The Biden administration has taken aim at many other Trump-era environmental policies that are more significant than the rules for an art competition. This month alone, the administration suspended all oil and gas activities in the Arctic National Wildlife Refuge, began the process of restoring protections for endangered species, and took steps to overturn a rule that left many wetland and stream habitats without protection from development and pollution.
Still, more than artistic freedom is at stake in the contest rule change, conservationists say. With fewer Americans hunting, the pool of people who must buy a duck stamp—from which 98 cents of every dollar spent goes directly to protecting wetlands—is shrinking. Recognizing that trend, the FWS has made an effort to encourage birders, hikers, and other outdoors enthusiasts to buy a duck stamp to support conservation. Hunters previously made up the vast majority of sales, but by 2018 more than 1.5 million people bought duck stamps while around 1 million people hunted waterfowl.

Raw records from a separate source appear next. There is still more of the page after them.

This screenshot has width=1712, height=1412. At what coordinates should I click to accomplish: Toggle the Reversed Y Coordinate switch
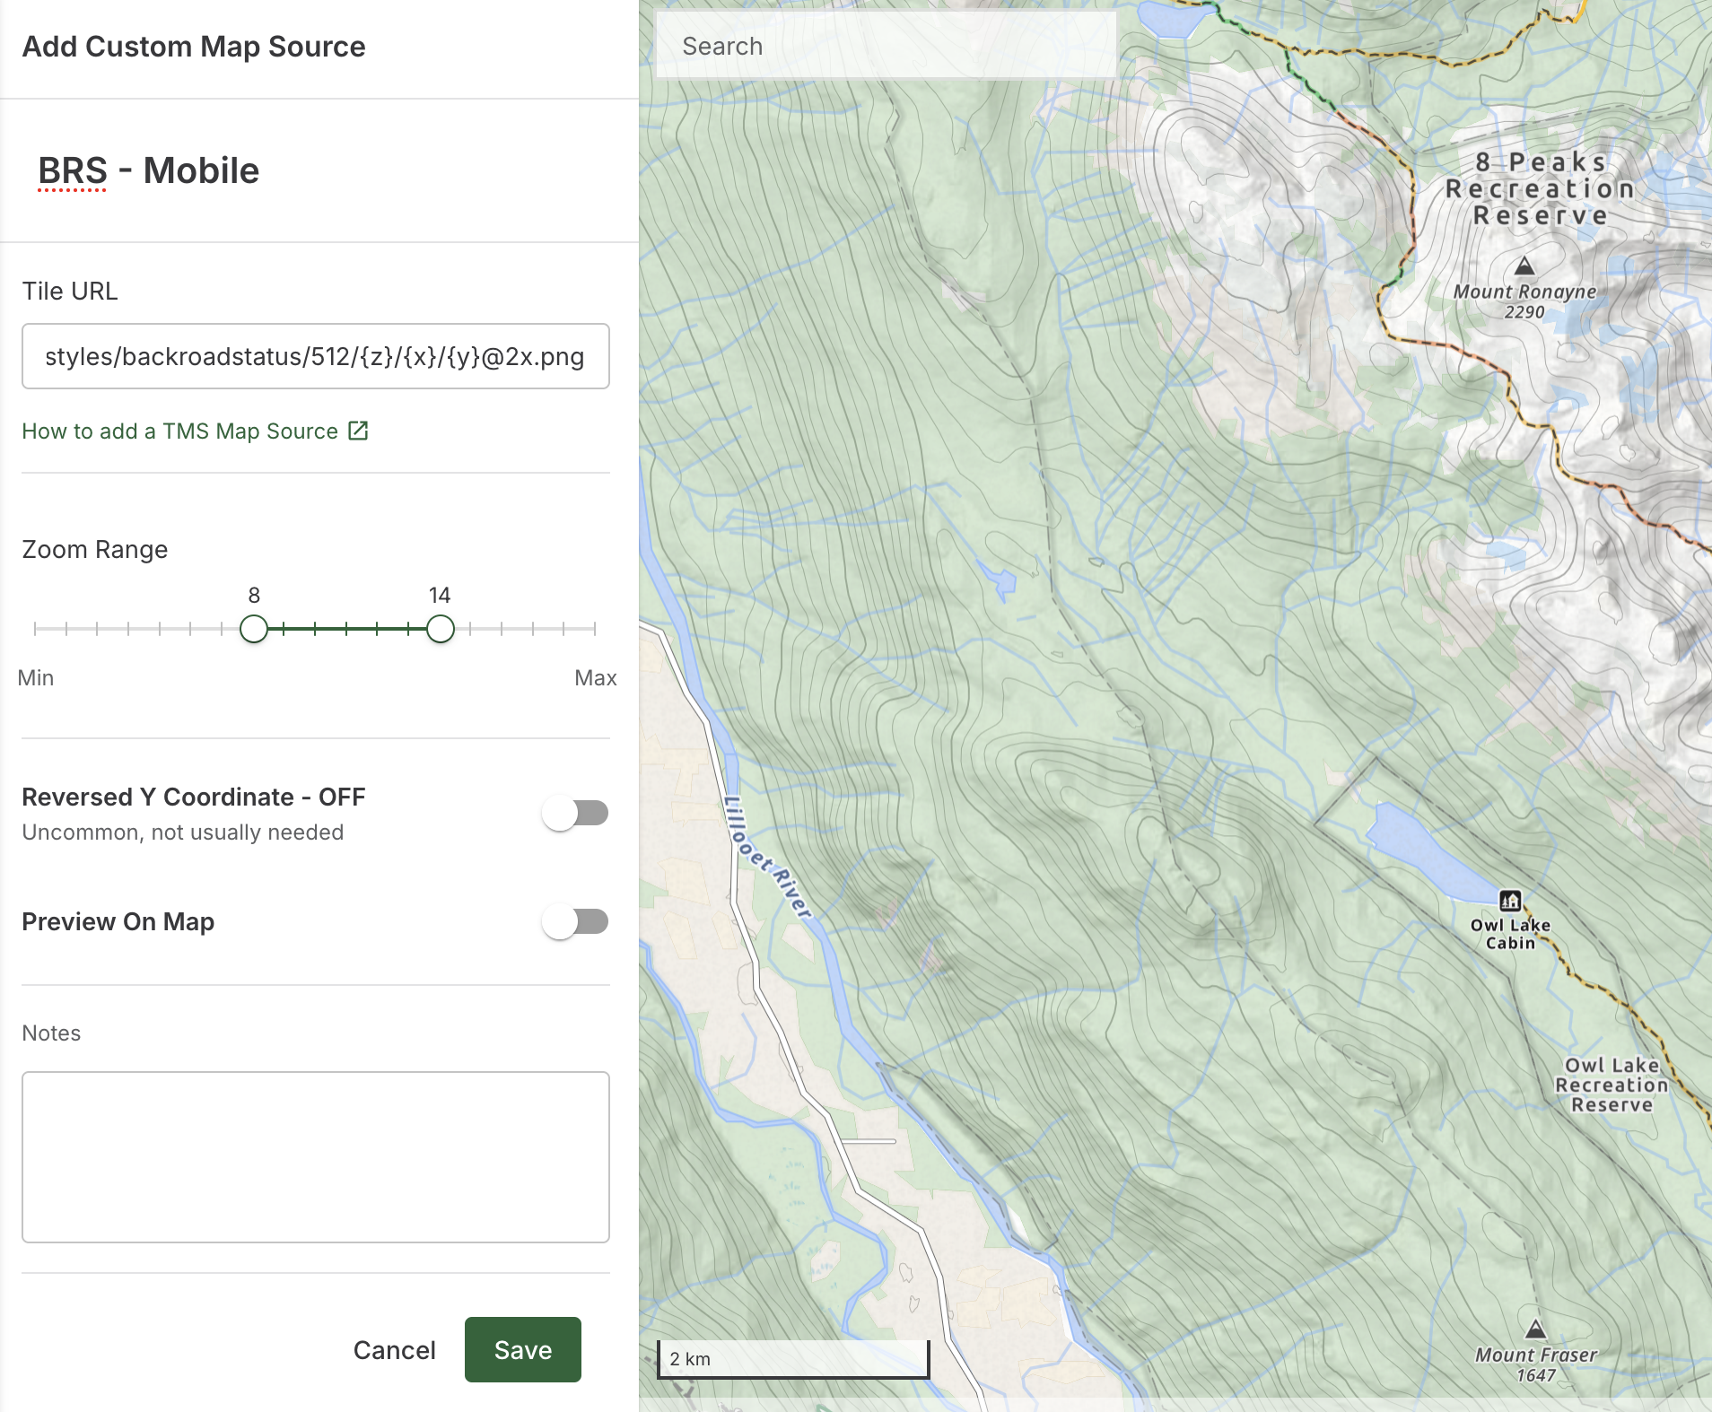click(x=575, y=814)
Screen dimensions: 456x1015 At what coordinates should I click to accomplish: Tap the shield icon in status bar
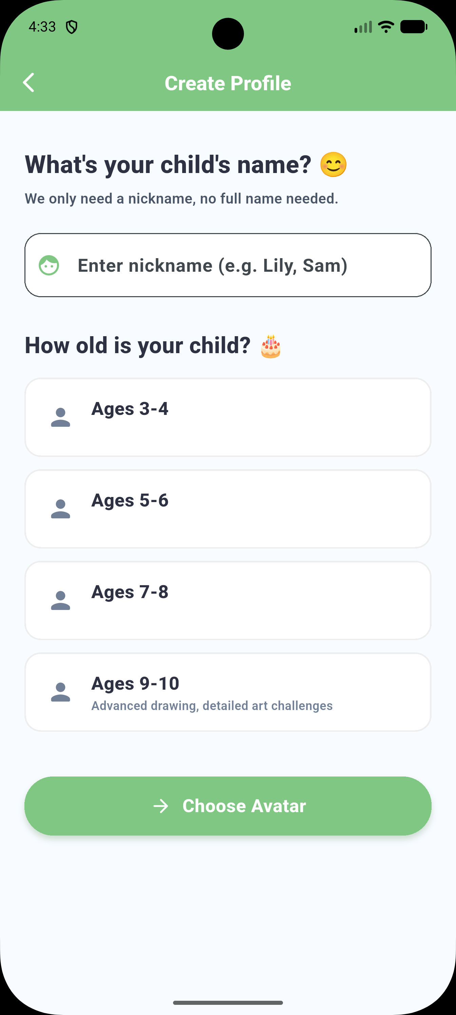pyautogui.click(x=71, y=27)
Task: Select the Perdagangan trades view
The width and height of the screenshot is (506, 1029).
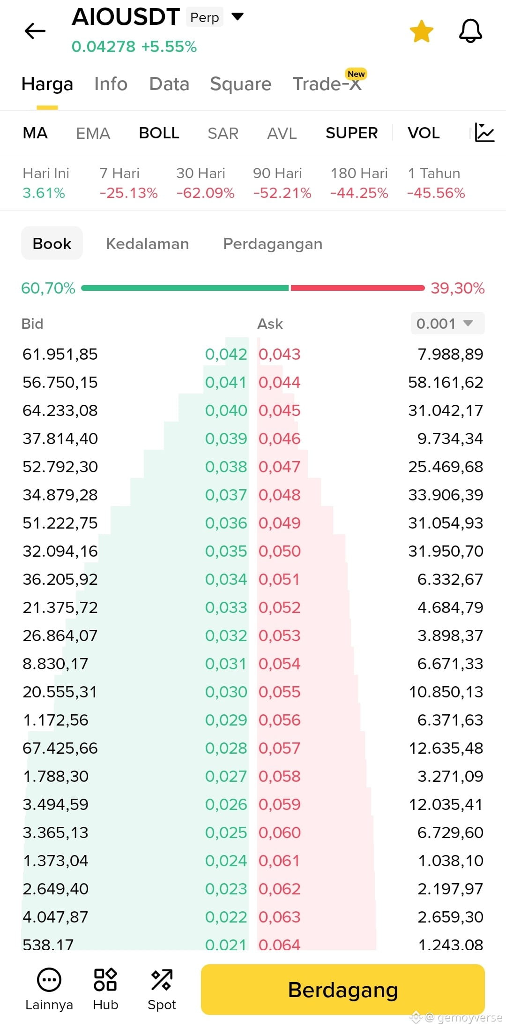Action: (273, 244)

Critics of the rule change argued that requiring hunting scenes—which were never prohibited—threatened to drive a wedge between hunters and other nature lovers, who despite their differences share a stake in and commitment to conservation, and could depress funding for wildlife habitat. “Re-branding the duck stamp as only for hunters is a terrible mistake, and will hurt both duck hunting and federal waterfowl conservation efforts,” one hunter wrote in a public comment last year. “We firmly believe that emphasis of hunting themes on stamps will lead to less interest in the artwork and less support of the stamp by the growing number of non-consumptive public and stamp collectors and will ultimately lead to fewer stamps purchased and a reduction in revenue for refuge acquisitions,” the Friends of Malheur National Wildlife Refuge commented.
It’s important to Knight, who not only paints waterfowl but also hunts them, that the broader public recognize that hunters are committed conservationists who contribute major funding to protect natural areas. But she maintains there are better ways to recognize that heritage than through mandatory depictions of shotguns or camouflage. “I hope the duck stamp returns to the way it was, so that we artists can go back to depicting these beautiful birds the way hunters like to see them—in a realistic, natural setting with minimal human elements,” she said. “In my opinion, the best way to celebrate our hunters is to shine the spotlight on the birds they are passionate about.”